# The Python Standard Library

The Python Standard Library is a collection of modules which come "pre-baked" when you install python. It includes lots of really useful modules such as

* **os, pathlib, sys, argparse**: Interface with your operating system. Work with files etc.
* **string, re**: Working with strings and regular expressions
* **math, random, statistics, decimal, fractions**: Basic mathematics (we'll stick with `numpy`)
* **time, datetime**: Work with dates and times, datetime interfaces well with `pandas`
* **zlib, gzip, bz2, lzma, zipfile, tarfile**: Working with compression
* **json, csv**: dealing with files (see also `pandas)
* **email, smtplib, urllib**: Internet protocols
* **hashlib, hmac, secrets**: Working with cryptography
* **unittest**: Testing!                                            
* **collections, itertools**:
* **pickle, shelve, dmb, sqlite3**: 
* **subprocess, threading, multiprocessing**:
* **asyncio, socket, ssl**:


But there is [*much* more](https://docs.python.org/3/library/), more than we could ever hope to cover. The [documentation for the standard library](https://docs.python.org/3/library/) is pretty good so I'm just going to cherry a few I find interesting. You've used some of these (e.g. `string`) implicitly already.

## os, sys & pathlib

Together these modules can make interfacing with the rest of your computer easier. 

### OS
OS deals with miscellaneous tasks with for your operating system. The idea is that whether you are running Python on Mac, Windows or Linux there are some common tasks you'll probably want to do and you shouldn't have to worry too much about the specific OS. The `os` module provides a portable way of accessing those system dependent tasks.

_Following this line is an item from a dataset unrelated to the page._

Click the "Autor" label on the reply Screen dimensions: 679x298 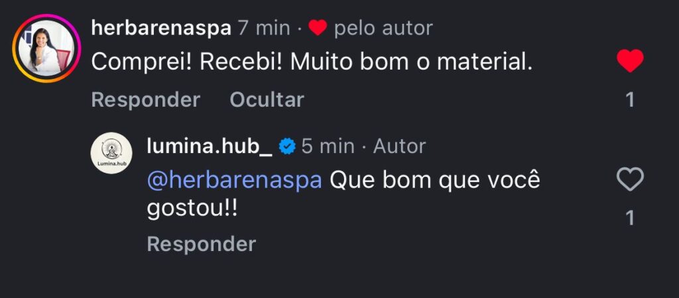click(x=399, y=146)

A good example is the environment. All 3 OS's have some concept of environment variables and os can help you examine them

In [None]:
import os
os.environ

So it returns a dictionary with all of my environment variables. I can also set variables

In [None]:
os.environ['NAME'] = 'iana'
os.getenv('NAME')

In [None]:
os.getenv('SECOND_NAME', 'Not defined')

it also has methods for dealing with files and directories

In [None]:
os.getcwd()

`os` also has functions for working with files (in gory detail!), and for working with processes (though `subprocess` is often better).

## Pathlib

[`pathlib`](https://docs.python.org/3/library/pathlib.html) is a good partner module to `os`. As the name suggest it deals with representing filesystem paths

In [None]:
from pathlib import Path

In [None]:
p = Path('.')
p

That's POSIX for "this directory". We can look for files in this directory

In [None]:
files = list(p.glob('*.ipynb'))
files

(`.glob` returns a generator so we passed that to list to actually generate a list of the files)

In [None]:
p.exists()

In [None]:
p.is_dir()

In [None]:
p.name

In [None]:
files[0].name

In [None]:
files[0].suffix

You can combine paths, figure out file types (socket, fifo, ...) and do much more. Take a look at the [paths docs](https://docs.python.org/3/library/pathlib.html) for more details.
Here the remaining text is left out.